Try it: Which lines below mention "agent"? Pick each one out.

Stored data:
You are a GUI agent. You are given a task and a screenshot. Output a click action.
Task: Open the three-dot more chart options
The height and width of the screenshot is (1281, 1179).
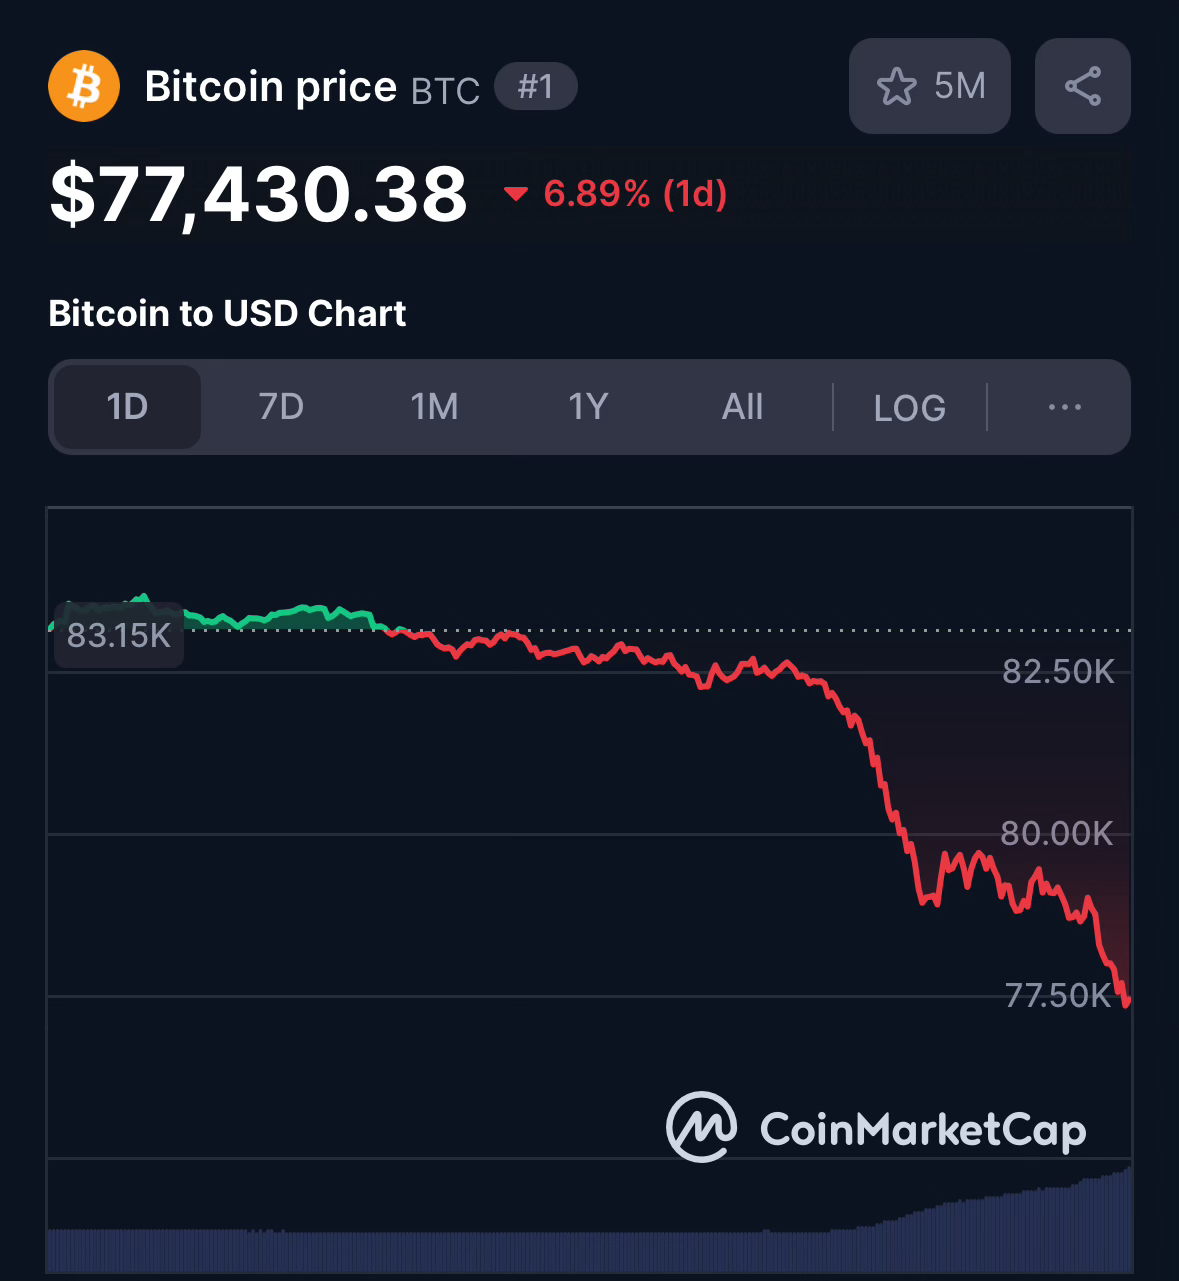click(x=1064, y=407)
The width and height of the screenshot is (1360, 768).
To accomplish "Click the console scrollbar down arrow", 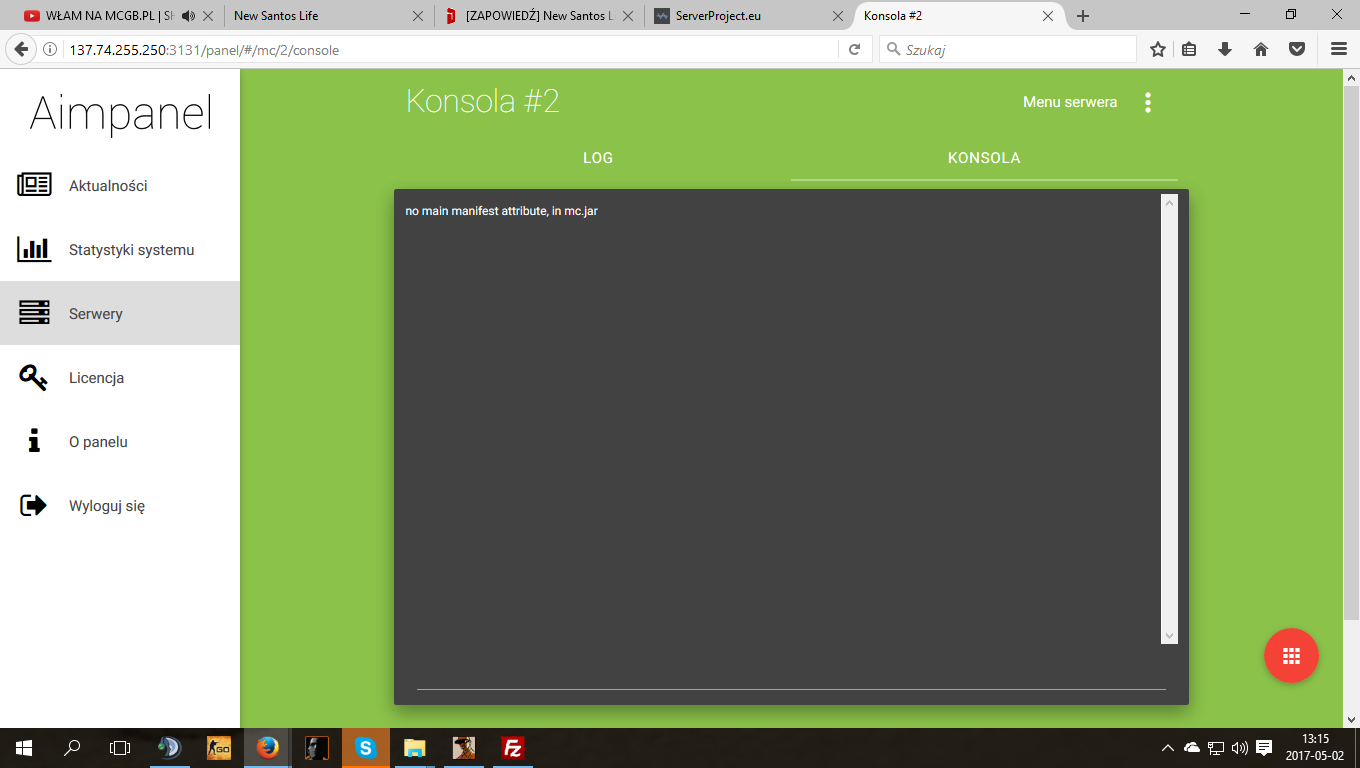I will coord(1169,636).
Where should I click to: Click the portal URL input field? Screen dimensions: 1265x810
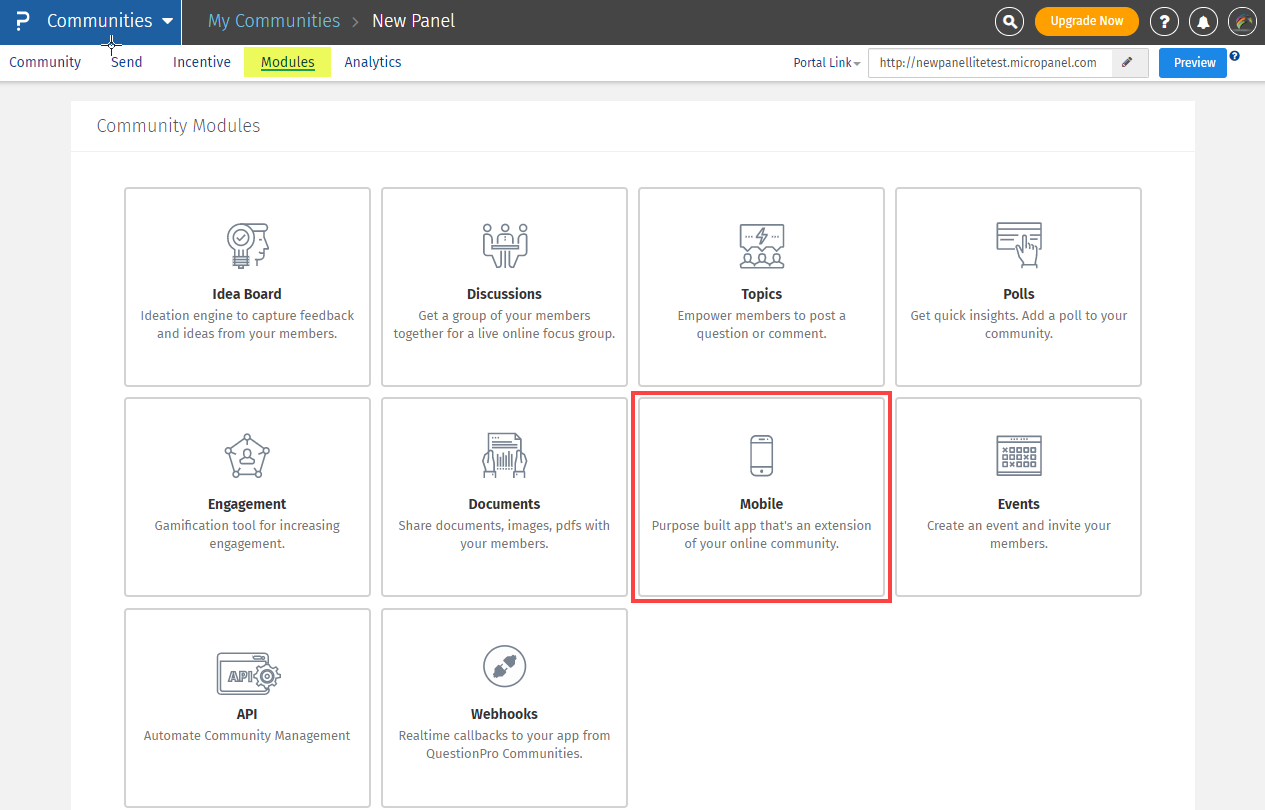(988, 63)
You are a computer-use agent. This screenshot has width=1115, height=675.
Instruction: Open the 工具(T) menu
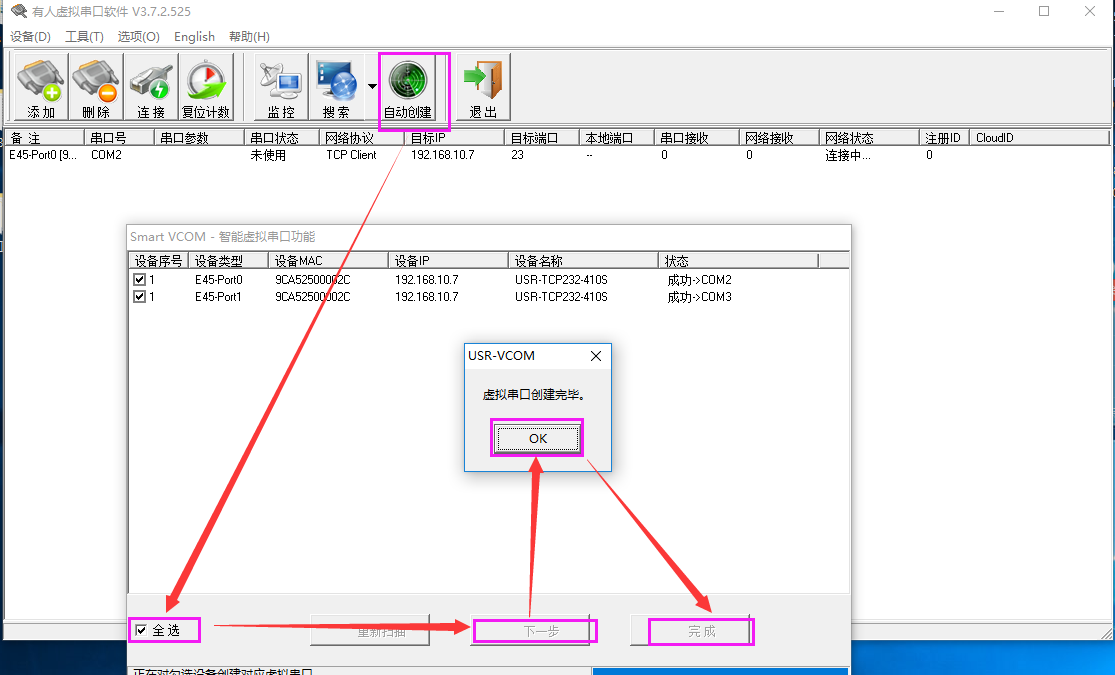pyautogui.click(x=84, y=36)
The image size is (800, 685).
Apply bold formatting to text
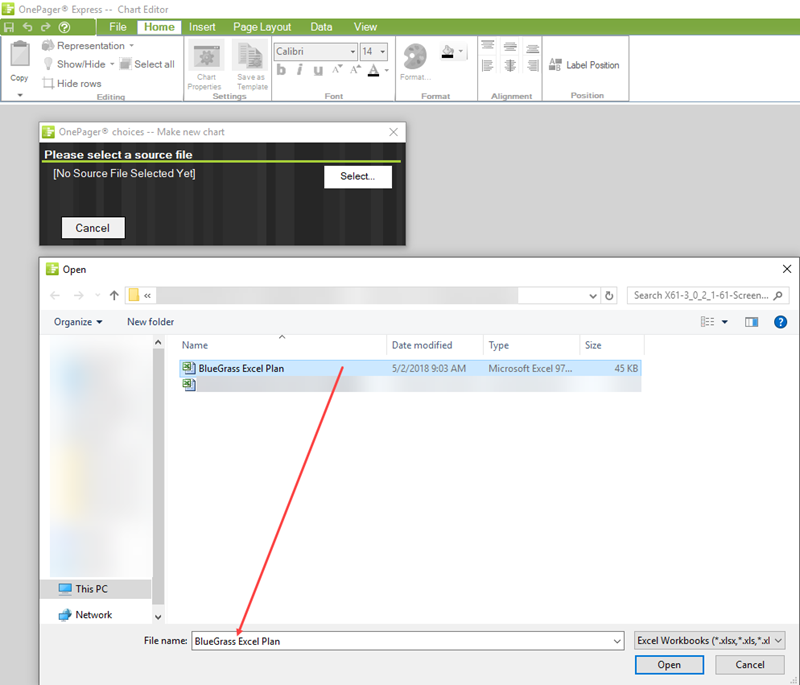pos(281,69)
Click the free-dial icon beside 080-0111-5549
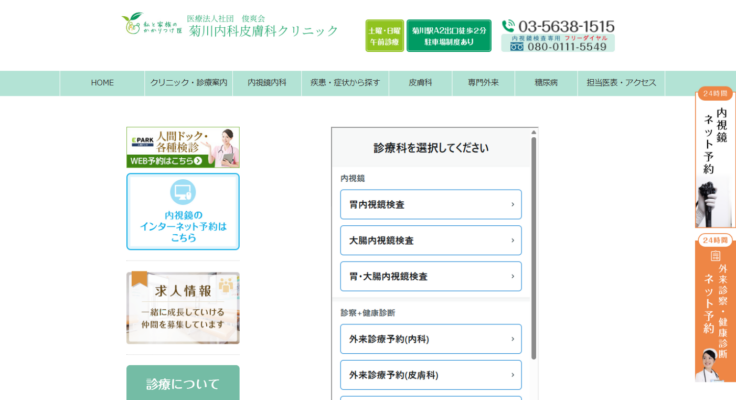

Answer:
You are a GUI agent. You are given a task and a screenshot. Output a click action.
You are a computer-use agent. This screenshot has width=1115, height=675.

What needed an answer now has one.